There’s something almost otherworldly about the city of Dubai, with its “seven star” Burj Al Arab Hotel and the Burj Khalifa, the world’s tallest building. If only for that reason, a work of fiction that attempts to capture the essence of this exotic setting might be expected to tilt toward the unconventional. Joseph O’Neill’s novel, THE DOG, an extended and elaborate stream-of-consciousness narrative, fits that description. And while it doesn’t lack for cleverness and a certain acid wit, those qualities aren’t enough to overcome its static plot and the claustrophobic feeling that comes from inhabiting its narrator’s unattractive mind.

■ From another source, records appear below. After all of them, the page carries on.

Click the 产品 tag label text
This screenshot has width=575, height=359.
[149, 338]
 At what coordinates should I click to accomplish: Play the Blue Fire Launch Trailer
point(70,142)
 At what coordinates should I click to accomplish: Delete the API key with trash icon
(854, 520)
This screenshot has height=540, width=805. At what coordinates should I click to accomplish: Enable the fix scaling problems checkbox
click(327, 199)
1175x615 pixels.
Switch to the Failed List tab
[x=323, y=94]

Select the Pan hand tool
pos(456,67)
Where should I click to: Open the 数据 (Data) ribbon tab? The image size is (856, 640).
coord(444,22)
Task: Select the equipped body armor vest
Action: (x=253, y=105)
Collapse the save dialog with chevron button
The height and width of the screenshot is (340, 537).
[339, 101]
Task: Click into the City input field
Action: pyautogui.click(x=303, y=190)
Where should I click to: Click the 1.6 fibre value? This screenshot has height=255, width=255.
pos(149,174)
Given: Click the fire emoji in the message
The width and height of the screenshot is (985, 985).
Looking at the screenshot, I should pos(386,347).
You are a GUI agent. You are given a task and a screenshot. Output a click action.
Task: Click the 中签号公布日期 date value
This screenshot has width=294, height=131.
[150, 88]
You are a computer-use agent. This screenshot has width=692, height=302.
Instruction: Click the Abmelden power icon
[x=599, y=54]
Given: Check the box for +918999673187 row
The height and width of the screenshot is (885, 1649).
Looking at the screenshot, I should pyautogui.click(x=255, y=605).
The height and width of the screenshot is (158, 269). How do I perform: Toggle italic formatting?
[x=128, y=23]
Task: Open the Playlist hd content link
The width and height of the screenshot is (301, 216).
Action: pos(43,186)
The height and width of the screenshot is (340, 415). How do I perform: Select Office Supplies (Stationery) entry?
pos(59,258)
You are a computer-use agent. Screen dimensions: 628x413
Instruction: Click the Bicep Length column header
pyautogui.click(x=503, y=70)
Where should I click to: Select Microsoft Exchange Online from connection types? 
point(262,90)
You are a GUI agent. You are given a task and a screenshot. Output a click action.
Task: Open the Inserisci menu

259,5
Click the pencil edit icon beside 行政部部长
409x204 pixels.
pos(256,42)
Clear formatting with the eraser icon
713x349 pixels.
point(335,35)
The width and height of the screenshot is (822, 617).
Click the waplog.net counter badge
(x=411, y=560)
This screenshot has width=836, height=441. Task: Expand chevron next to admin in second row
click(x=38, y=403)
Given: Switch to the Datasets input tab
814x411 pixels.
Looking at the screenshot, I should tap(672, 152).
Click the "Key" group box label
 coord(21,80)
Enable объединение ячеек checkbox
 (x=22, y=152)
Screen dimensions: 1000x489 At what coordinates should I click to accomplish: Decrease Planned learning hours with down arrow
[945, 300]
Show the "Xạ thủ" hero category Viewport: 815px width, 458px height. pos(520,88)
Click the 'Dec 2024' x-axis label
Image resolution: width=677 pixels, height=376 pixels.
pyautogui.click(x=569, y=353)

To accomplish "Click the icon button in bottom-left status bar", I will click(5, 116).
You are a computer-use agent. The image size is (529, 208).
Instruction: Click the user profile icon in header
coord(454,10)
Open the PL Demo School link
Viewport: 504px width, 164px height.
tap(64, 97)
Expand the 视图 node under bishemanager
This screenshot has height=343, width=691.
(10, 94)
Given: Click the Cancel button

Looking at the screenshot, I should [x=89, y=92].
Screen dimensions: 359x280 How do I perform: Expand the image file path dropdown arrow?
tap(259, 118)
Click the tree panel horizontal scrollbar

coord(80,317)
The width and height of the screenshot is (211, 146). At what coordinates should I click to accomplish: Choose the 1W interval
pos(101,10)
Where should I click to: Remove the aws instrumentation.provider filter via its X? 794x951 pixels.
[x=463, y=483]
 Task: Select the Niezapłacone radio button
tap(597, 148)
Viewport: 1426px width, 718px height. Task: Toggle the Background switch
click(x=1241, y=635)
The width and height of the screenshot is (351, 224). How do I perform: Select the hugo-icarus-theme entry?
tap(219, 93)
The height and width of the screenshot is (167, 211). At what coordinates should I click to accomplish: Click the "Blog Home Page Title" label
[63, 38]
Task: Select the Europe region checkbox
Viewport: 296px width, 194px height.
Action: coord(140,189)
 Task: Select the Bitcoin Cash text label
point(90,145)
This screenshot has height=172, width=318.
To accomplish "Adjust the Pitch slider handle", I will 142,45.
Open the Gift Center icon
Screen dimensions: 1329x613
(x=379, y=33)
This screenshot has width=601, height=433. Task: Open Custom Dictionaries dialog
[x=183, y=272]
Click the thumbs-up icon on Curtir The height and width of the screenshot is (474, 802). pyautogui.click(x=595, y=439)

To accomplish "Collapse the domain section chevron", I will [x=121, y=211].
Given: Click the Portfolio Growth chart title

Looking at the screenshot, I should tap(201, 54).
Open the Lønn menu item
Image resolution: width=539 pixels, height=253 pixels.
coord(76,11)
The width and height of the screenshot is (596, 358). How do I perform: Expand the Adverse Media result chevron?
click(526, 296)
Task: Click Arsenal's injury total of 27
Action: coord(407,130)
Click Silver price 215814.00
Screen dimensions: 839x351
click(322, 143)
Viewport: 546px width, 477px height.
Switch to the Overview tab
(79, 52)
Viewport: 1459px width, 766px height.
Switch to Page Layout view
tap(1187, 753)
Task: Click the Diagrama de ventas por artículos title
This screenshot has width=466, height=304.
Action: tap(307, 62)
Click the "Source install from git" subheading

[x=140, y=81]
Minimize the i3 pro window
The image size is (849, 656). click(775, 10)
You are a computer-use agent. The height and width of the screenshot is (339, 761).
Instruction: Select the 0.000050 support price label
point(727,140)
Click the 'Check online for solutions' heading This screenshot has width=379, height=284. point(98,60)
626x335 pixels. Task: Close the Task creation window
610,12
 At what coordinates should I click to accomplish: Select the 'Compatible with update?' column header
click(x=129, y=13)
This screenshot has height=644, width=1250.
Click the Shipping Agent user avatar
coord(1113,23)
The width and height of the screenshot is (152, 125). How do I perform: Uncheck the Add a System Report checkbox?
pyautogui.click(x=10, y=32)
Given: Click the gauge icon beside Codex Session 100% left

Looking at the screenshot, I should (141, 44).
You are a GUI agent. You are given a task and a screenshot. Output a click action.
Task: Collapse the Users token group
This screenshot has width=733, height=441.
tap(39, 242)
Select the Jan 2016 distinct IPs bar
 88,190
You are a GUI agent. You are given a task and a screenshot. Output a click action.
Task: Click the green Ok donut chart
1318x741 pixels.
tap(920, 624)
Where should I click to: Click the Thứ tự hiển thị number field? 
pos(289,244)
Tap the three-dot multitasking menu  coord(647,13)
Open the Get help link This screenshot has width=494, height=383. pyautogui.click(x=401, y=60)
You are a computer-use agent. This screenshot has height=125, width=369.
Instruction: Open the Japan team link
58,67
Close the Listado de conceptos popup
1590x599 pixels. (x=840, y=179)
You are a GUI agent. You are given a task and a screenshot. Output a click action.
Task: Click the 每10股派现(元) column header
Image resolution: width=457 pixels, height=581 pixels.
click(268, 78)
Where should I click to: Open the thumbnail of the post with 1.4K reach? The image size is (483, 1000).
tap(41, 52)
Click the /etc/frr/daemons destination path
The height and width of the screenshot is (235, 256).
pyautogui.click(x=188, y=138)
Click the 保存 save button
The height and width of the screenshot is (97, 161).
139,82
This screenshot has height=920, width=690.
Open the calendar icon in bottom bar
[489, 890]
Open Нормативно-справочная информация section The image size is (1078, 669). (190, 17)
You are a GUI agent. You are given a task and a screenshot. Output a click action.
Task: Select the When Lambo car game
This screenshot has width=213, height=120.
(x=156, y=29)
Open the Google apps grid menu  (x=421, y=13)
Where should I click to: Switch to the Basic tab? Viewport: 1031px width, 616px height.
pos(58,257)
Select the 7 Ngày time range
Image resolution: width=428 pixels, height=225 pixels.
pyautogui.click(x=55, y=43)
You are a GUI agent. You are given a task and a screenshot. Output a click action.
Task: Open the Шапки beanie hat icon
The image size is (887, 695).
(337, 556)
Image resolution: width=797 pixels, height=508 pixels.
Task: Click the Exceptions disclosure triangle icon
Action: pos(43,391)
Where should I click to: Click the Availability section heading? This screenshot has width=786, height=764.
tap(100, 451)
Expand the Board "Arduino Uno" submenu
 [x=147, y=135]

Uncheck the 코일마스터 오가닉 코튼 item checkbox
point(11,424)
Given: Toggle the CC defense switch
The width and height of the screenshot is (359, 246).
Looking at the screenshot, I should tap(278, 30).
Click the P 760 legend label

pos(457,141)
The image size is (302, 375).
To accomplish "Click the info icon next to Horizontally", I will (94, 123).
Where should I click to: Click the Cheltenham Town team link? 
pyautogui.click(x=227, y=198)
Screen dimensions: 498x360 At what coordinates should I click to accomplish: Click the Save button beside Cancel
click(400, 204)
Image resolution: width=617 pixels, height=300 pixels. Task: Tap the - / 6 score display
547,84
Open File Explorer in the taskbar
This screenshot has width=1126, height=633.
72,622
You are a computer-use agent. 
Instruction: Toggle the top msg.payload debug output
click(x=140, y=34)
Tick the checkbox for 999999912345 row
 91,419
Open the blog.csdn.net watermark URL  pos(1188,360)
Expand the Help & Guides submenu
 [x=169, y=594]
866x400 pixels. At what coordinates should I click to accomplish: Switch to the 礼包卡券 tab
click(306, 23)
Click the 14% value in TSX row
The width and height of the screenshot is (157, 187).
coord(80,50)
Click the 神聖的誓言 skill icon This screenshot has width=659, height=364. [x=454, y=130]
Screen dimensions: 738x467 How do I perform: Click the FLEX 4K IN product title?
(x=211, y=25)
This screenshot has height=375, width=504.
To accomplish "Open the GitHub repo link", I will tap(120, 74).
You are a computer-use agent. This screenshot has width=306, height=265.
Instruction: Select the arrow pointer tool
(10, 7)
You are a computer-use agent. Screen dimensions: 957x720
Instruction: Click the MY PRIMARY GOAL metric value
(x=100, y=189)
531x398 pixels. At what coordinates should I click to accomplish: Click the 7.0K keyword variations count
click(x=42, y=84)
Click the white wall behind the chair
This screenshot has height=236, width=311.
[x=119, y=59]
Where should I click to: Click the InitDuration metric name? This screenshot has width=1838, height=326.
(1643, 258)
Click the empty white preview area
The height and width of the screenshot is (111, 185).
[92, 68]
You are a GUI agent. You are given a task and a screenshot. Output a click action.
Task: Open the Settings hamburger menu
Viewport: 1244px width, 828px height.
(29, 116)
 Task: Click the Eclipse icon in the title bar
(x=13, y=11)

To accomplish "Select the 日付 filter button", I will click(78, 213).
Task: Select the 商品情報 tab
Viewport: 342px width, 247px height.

O’Neill’s unnamed narrator is a Swiss-born expatriate American lawyer who has fled a nine-year “quasi-marriage” he describes as “a living death for me,” abandoning what he frequently refers to as a “one-bedroom rent-stabilized apartment” for a “luxury rental by the Lincoln Tunnel” before making his way to Dubai. A college friend, Eddie Batros, hires him to serve as the Batros Family Officer, overseeing a vast family fortune in a job that involves little more than “a couple of stressful hours of e-paperwork in the morning and an afternoon spent stressfully waiting around in case something should come up.” Relying on an elaborate system of stamps and embossers, he is preoccupied with insulating himself from liability, confessing that “A lot of the time I’m signing off on stuff that, to be perfectly honest, I barely, if at all, understand.”

"O’Neill’s self-absorbed narrator is someone with whom it might be enjoyable to spend an evening at a bar, but by the end of this lengthy encounter, we leave his company with a sense of relief."

These responsibilities are so undemanding that one of his principal tasks involves babysitting the adolescent son of Eddie’s brother, Sandros. The boy, who’s seriously obese, is weighed daily by the narrator’s assistant, Ali, one of the tens of thousands of bidoons, or undocumented workers, whose low wage labor, rendered amid the constant fear of deportation, fuels a Dubai economy that’s sputtering in the midst of the financial crisis that darkens the novel’s time frame (2007 through 2011). The narrator is also free to spend large stretches of time in his plush apartment at a high rise called The Situation, where he luxuriates in his Pasha Royale X400™ massage chair, surfs the Internet for pornography and relishes his encounters with prostitutes from assorted former Soviet republics.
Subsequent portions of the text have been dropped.